Capitaine d’industrie familiarisé avec les organisations sectorielles, Jacques Crahay s’apprête à présider aux destinées du monde entrepreneurial wallon. Le conseil d’administration de l’Union wallonne des entreprises (UWE) vient en effet de le désigner président. En septembre prochain, il endossera officiellement le titre de patron des patrons wallons, succédant ainsi à Yves Prete qui achève un mandat de trois ans.

Le profil
  • Âgé de 61 ans, Jacques Crahay est ingénieur civil (UCL) de formation
  • De 1984 à 1986, il est chercheur en biologie moléculaire pour Petrofina
  • 86-88: recherche sur les protéines de pois aux Facultés agronomiques de Gembloux
  • 2001: administrateur délégué de Cosucra Groupe Warcoing
  • 2006-2010: président de Fevia Wallonie
  • 2006: président de Wagralim, le Pôle de compétitivité agroalimentaire wallon
  • Septembre 2018: président de l’UWE

Par courtoisie à l’égard de l’actuel président, Jacques Crahay s’abstient de toute déclaration d’intention pour son futur mandat. Mais celui qui incarne la cinquième génération des Crahay à la tête de la sucrerie familiale reconvertie dans les protéines végétales ne cache pas sa volonté de remettre l’humain au centre des préoccupations. "L’économie est une source de prospérité et de bien-être, mais dans l’activité économique, c’est l’humain qui doit guider notre action", souligne-t-il.

Un groupe plus agile

Chez Cosucra, Jacques Crahay s’efforce depuis trois ans de transposer cette philosophie dans l’organisation interne, en stimulant la prise de décision à tous les échelons. "L’idée, c’est d’utiliser la motivation personnelle des collaborateurs pour trouver une meilleure manière d’utiliser leurs compétences et favoriser une prise de décision plus collective. C’est un défi considérable parce que cela induit un changement culturel fondamental", explique Jacques Crahay.

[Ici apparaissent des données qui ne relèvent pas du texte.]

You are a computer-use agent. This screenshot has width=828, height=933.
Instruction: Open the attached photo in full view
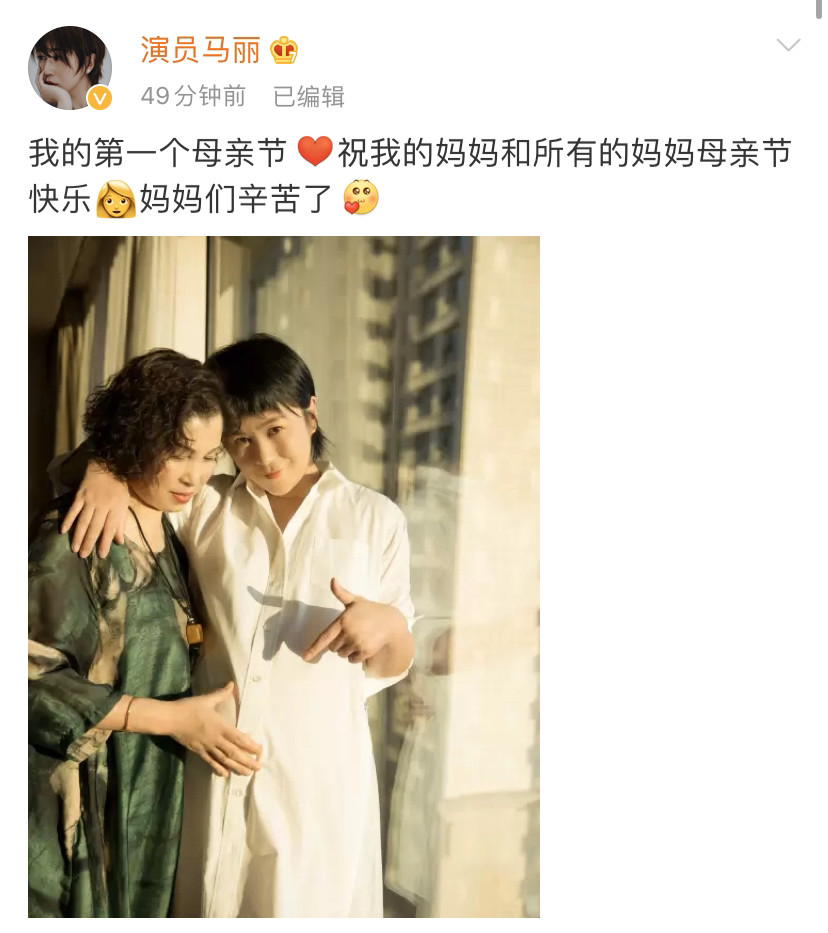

Le but premier, c’est de rendre plus agile encore un groupe qui s’est pourtant déjà ajusté par deux fois aux aléas du marché.

Les créateurs de la petite sucrerie de Warcoing, entre Tournai et Mouscron, ne reconnaîtraient d’ailleurs plus la petite entreprise qu’ils ont lancée en… 1852. Le groupe Cosucra-Groupe Warcoing a manqué disparaître quand l’Europe a sabré dans les quotas sucriers. Mais il s’est relancé avec un succès qui a dépassé toutes ses espérances… en abandonnant complètement la filière "sucre".

Une première diversification dans le sirop de fructose fabriqué au départ de chicorée, durant les années 80, a été suivie dans les années 90 d’une réorientation au départ de la graine de pois, dont Cosucra récupère l’amidon et les protéines.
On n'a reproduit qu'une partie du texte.